Gestellte Aufgabe - Wiederhole das gesamte folgende Material Zeile für Zeile und ohne jede Änderung.

____ Angezeigte Informationen

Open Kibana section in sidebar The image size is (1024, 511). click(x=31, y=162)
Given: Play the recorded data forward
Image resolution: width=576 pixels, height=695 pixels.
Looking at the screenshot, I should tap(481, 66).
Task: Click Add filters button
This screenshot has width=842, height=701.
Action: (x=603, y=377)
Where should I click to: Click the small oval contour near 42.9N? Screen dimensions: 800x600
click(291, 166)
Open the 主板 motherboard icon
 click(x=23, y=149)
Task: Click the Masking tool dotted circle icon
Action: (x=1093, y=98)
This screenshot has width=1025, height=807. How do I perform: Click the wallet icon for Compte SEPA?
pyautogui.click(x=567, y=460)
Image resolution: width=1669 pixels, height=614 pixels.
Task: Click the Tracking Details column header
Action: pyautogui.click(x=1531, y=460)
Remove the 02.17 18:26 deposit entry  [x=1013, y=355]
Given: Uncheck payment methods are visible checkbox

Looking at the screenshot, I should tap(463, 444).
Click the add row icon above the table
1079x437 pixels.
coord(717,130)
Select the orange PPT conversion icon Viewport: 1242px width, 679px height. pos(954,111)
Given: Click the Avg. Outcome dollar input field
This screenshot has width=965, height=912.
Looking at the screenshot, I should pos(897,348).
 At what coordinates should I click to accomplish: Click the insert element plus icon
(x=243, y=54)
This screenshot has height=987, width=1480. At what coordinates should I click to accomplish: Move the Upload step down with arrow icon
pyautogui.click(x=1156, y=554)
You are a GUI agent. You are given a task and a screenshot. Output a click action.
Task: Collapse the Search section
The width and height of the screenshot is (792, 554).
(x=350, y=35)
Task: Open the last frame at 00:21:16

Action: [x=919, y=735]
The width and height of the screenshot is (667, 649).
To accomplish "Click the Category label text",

________

Antwort zur Aufgabe -
Open Kibana section in sidebar The image size is (1024, 511). click(x=31, y=162)
Given: Play the recorded data forward
Image resolution: width=576 pixels, height=695 pixels.
Looking at the screenshot, I should tap(481, 66).
Task: Click Add filters button
This screenshot has width=842, height=701.
Action: (x=603, y=377)
Where should I click to: Click the small oval contour near 42.9N? Screen dimensions: 800x600
click(291, 166)
Open the 主板 motherboard icon
 click(x=23, y=149)
Task: Click the Masking tool dotted circle icon
Action: (x=1093, y=98)
This screenshot has width=1025, height=807. How do I perform: Click the wallet icon for Compte SEPA?
pyautogui.click(x=567, y=460)
Image resolution: width=1669 pixels, height=614 pixels.
Task: Click the Tracking Details column header
Action: pyautogui.click(x=1531, y=460)
Remove the 02.17 18:26 deposit entry  [x=1013, y=355]
Given: Uncheck payment methods are visible checkbox

Looking at the screenshot, I should tap(463, 444).
Click the add row icon above the table
1079x437 pixels.
coord(717,130)
Select the orange PPT conversion icon Viewport: 1242px width, 679px height. pos(954,111)
Given: Click the Avg. Outcome dollar input field
This screenshot has width=965, height=912.
Looking at the screenshot, I should pos(897,348).
 At what coordinates should I click to accomplish: Click the insert element plus icon
(x=243, y=54)
This screenshot has height=987, width=1480. At what coordinates should I click to accomplish: Move the Upload step down with arrow icon
pyautogui.click(x=1156, y=554)
You are a GUI agent. You are given a task and a screenshot. Output a click action.
Task: Collapse the Search section
The width and height of the screenshot is (792, 554).
(x=350, y=35)
Task: Open the last frame at 00:21:16

Action: [x=919, y=735]
The width and height of the screenshot is (667, 649).
To accomplish "Click the Category label text",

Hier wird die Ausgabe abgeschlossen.